## TASK DESCRIPTION
An exact copy of the records is required, minus the pictures they hold.

## Collected data
= Beginning of Section =

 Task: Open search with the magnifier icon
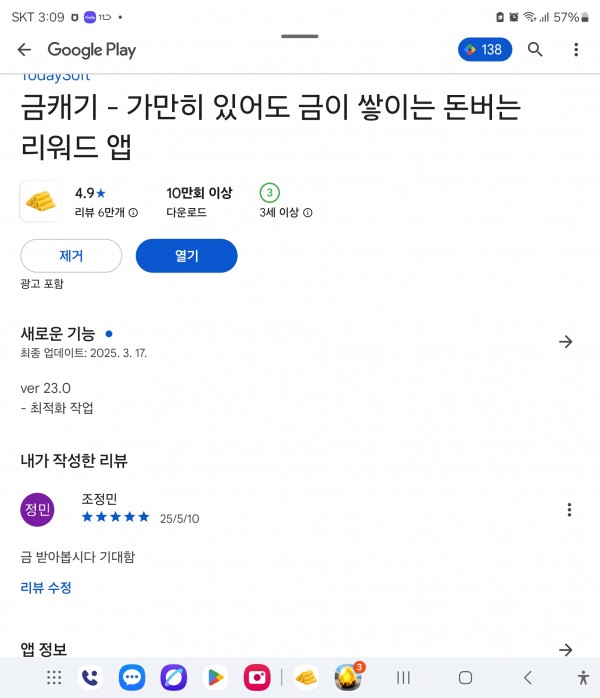535,49
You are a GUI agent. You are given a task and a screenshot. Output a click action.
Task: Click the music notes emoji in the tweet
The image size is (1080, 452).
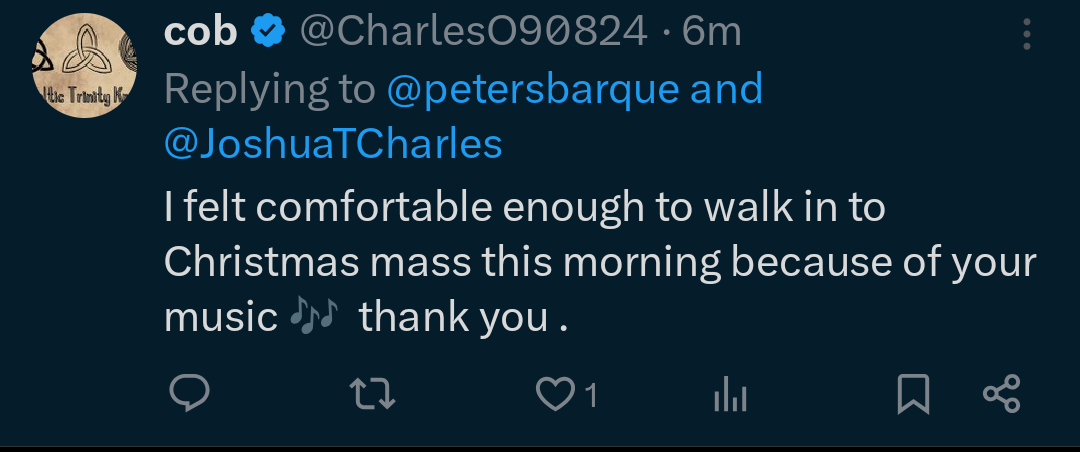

= End of Section =

## THE ANSWER
 Task: Open search with the magnifier icon
535,49
You are a GUI agent. You are given a task and a screenshot. Output a click action.
Task: Click the music notes emoji in the tweet
The image size is (1080, 452).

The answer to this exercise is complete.